El resultado de toda esa co-evolución es cada vez más claro: cada vez compartimos menos nuestra actividad, y nos dedicamos a otras cosas. La llegada de TikTok, pensada como plataforma de producción de vídeos aspirantes a virales en la que lo único que importa es eso, la viralidad por encima de la realidad, es el epítome de esa evolución: dedica un rato a crear una estupidez, y pásate todo el día mirando otras estupideces (oh, no, perdón, qué barbaridades digo… ¡que se puede usar para otras cosas, algunas muy sesudas!… ya, en un 0.05% de los casos)

El éxito de TikTok fue tal, que un Mark Zuckerberg obsesionado con la fugacidad de las redes sociales y con la necesidad de seguir toda tendencia que se manifestase en ellas decidió imitarla hasta la extenuación. Hasta tal punto lo ha intentado, que sus principales usuarias, que no son otras que Kim Kardashian y Kylie Jenner se hartaron de los cambios en su amada Instagram y comenzaron una campaña para pedir a la compañía que dejase de intentar ser como TikTok y recuperase su esencia. El alboroto fue tal, que el responsable de Instagram compareció públicamente el mismo día y la compañía comenzó a deshacer algunos de los cambios que había llevado a cabo recientemente.

El problema, claro, es que ya no hay un lugar al que volver. Como compañía, Facebook – perdón, Meta – ya no quiere siquiera ser sinónimo de redes sociales, sino de lo que cree que puede ser «la siguiente ola a la que subirse», el metaverso. Su gestión irresponsable y sus irresponsabilidades continúan, pero además, su crecimiento se ha detenido y su facturación cae. El «efecto TikTok», en forma de «cualquiera puede grabar una basura de vídeo musical y hacerse famoso», ha acabado con la funcionalidad que le quedaba a unas redes sociales que cada vez se dedicaban más a la viralidad y menos a las relaciones, cada vez más a torturar algoritmos para que te quedases un rato más viendo la última estupidez y menos a saber qué hacían aquellos que se suponía que te importaban.
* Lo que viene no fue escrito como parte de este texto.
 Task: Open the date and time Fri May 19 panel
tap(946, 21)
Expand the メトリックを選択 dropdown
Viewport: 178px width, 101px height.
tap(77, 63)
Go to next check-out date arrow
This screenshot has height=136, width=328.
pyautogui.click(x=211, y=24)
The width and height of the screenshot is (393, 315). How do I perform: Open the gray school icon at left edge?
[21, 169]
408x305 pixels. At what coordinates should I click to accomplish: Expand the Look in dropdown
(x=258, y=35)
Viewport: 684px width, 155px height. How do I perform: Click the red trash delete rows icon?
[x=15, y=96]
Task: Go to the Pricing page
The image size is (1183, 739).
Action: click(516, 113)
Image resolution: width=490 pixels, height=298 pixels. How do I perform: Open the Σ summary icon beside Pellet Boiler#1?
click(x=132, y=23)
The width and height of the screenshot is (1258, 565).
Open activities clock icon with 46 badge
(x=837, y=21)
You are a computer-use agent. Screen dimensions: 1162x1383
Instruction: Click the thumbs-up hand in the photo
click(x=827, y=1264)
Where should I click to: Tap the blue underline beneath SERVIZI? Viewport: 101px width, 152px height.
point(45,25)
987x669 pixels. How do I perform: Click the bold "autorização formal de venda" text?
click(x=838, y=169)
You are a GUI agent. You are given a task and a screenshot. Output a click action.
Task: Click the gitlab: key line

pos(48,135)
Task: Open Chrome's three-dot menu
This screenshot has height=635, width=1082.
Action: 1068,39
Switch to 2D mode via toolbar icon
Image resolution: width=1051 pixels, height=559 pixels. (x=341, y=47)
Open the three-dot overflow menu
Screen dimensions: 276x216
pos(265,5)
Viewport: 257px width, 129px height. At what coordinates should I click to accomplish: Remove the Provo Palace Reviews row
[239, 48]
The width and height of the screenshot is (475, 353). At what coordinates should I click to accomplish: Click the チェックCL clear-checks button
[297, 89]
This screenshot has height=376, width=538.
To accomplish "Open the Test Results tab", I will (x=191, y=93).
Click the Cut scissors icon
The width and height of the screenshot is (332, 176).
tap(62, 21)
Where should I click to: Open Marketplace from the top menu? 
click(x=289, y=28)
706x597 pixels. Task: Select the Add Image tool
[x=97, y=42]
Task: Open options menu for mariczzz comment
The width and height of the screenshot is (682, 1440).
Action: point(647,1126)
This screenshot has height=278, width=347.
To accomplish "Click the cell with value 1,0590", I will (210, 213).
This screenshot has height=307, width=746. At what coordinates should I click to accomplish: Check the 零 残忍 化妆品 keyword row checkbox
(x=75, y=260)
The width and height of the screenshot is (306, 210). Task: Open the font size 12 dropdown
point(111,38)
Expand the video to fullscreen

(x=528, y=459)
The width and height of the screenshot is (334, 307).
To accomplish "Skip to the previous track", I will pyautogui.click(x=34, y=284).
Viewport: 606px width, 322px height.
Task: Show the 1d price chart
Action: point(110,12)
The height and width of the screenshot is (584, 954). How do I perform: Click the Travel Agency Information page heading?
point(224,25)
Estamos, aunque parezca imposible, ante el fin de las redes sociales. En un mundo cada vez más algorítmico, lo que gana es el contenido que todo el mundo quiere ver, no lo que ha hecho tu amigo o conocido. El algoritmo mató a la red social, y su sucesor es otra cosa diferente, una plataforma china para hacer el payaso y convertir, a modo de «arma secreta», a toda una generación y a una sociedad en caricaturas de sí mismas. El gobierno chino limita a 45 minutos el uso de TikTok en los jóvenes, pero en el mundo occidental, un joven puede pasarse el día como un zombie viendo una chorrada detrás de otra al ritmo de musiquillas pegadizas y desinformación rampante.